Le feu n’aura pas eu le dernier mot sur la rentrée. Au lendemain du sinistre qui a frappé le lycée Daniel Kosse de Booué, dans l’Ogooué-Ivindo, le ministère de l’Éducation nationale et de l’Instruction civique a rendu public, samedi 6 septembre depuis Libreville, un communiqué détaillant sa riposte. Signé de la ministre d’État Camelia Ntoutoume-Leclercq, le texte arrête un bilan officiel et une série de mesures destinées à préserver l’année scolaire 2026-2027.
Un bâtiment entier parti en fumée, aucune victime
Selon le ministère, l’incendie s’est déclaré le samedi 5 septembre vers 17 heures et a entraîné la destruction totale d’un bâtiment de cinq pièces — trois salles de classe et deux bureaux. À la charpente, à la toiture et au plafond s’ajoute un lourd bilan matériel : 120 tables-bancs, cinq bureaux, trois ordinateurs et trois tableaux noirs ont été emportés par les flammes. Le communiqué insiste toutefois sur l’essentiel : aucune victime ni blessé n’est à déplorer. Ces éléments officiels précisent les premières informations recueillies localement, qui évoquaient un sinistre de la veille et un décompte légèrement différent.
Le double flux pour tenir le jour de la rentrée
Volet le plus immédiat, le dispositif pédagogique. Pour absorber la perte des salles, le ministère annonce l’instauration d’un système de double flux dans les vingt et une salles restantes, effectif dès ce lundi 7 septembre. Concrètement, les mêmes locaux accueilleront les élèves par rotation, le temps de rétablir la capacité d’accueil de l’établissement. C’est cette organisation qui doit permettre de maintenir la rentrée à la date prévue.

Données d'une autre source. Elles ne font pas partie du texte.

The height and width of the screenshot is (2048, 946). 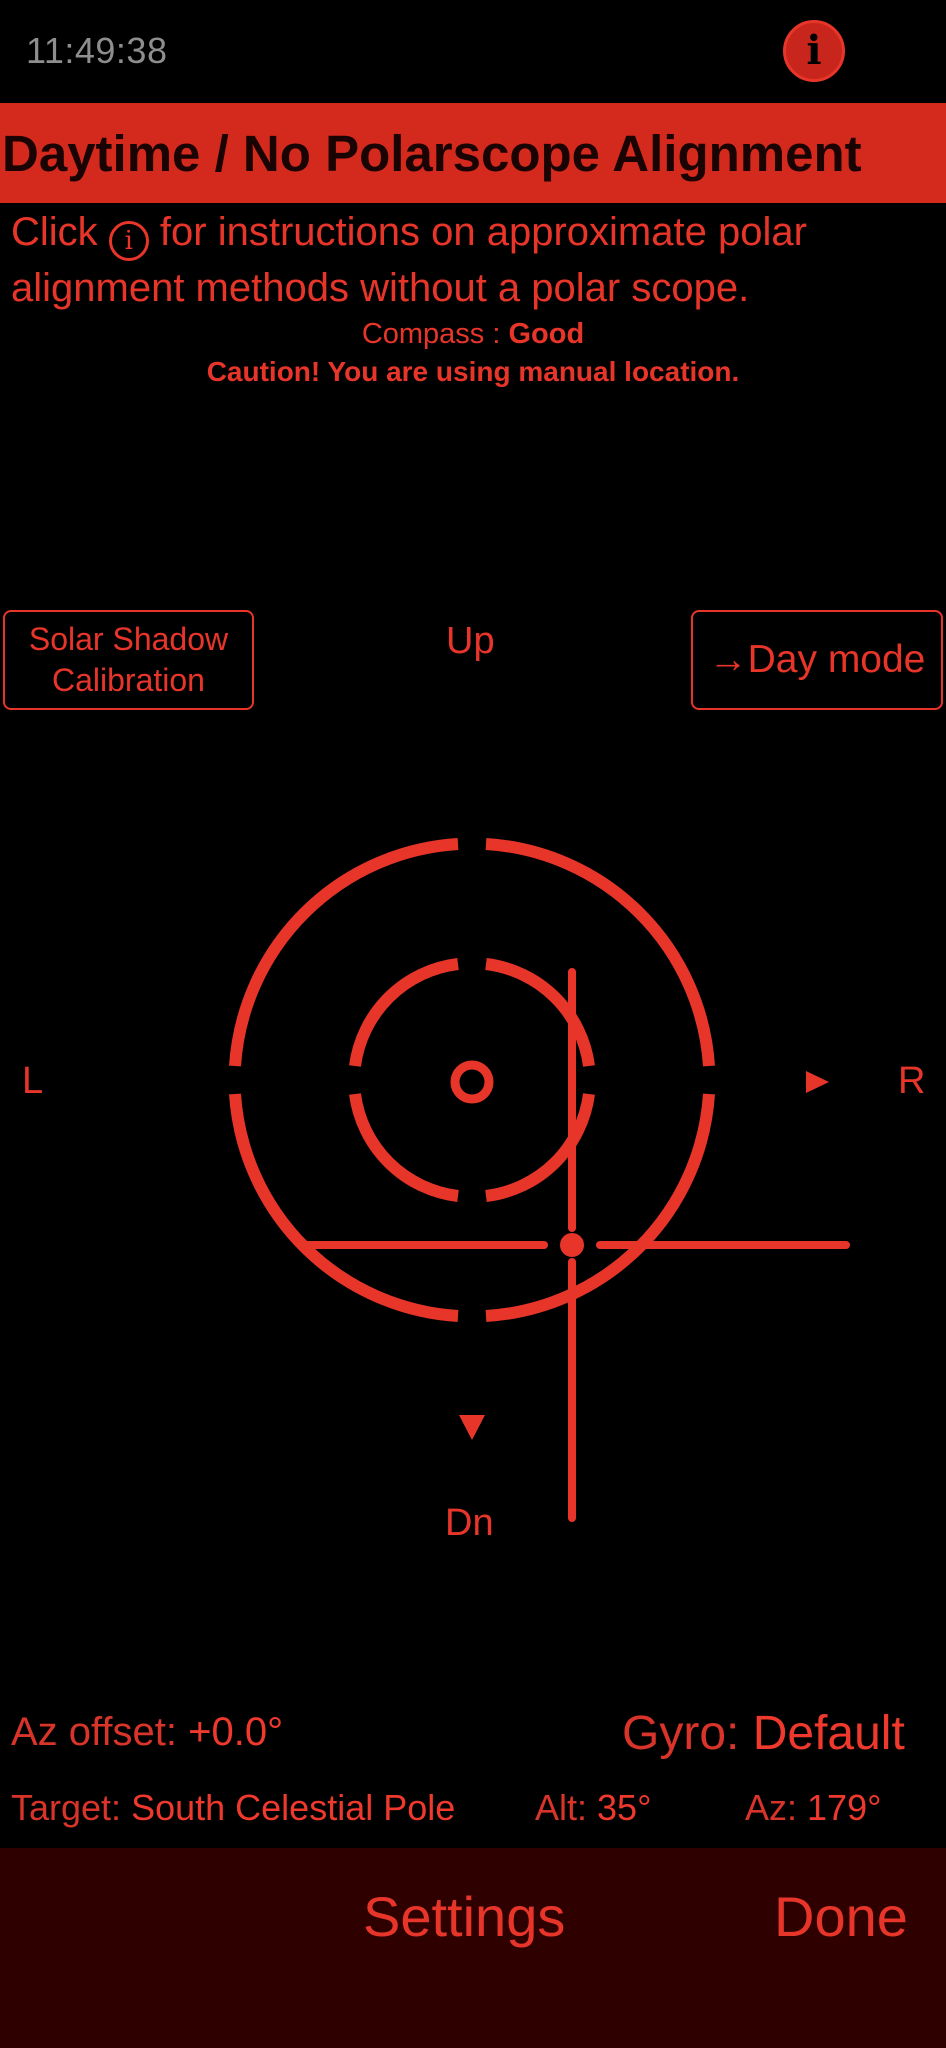 I want to click on target-value: South Celestial Pole, so click(x=294, y=1808).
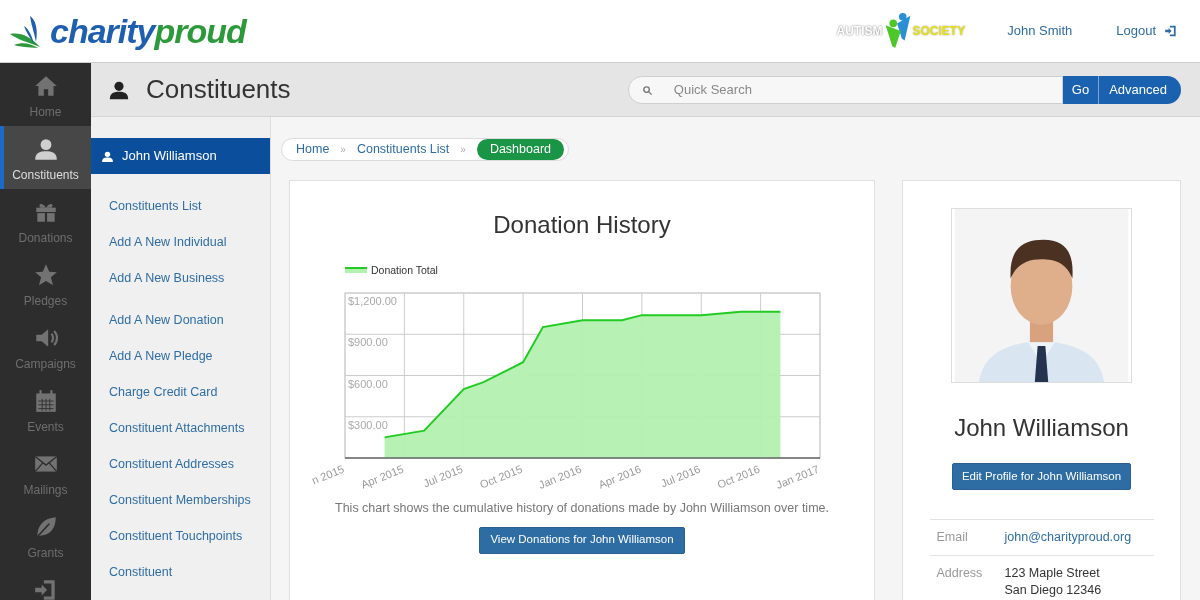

Reconstruction et audit national annoncés
Sur le plan des infrastructures, une évaluation d’urgence a été lancée ; la reconstruction du bâtiment détruit ne débutera qu’une fois remis le rapport technique, indique le communiqué, sans calendrier chiffré à ce stade. Le ministère élargit enfin sa réponse à l’ensemble du territoire, avec l’annonce d’un audit et d’un renforcement des dispositifs de prévention contre les incendies dans tous les établissements du pays — une manière d’inscrire l’incident de Booué dans une préoccupation plus large de sécurité du bâti scolaire.
En rassurant parents et communauté éducative, le ministère referme, sur le papier, la parenthèse ouverte par les flammes. Restera à vérifier, dans les semaines à venir, que le double flux tient ses promesses et que la reconstruction annoncée ne s’éternise pas.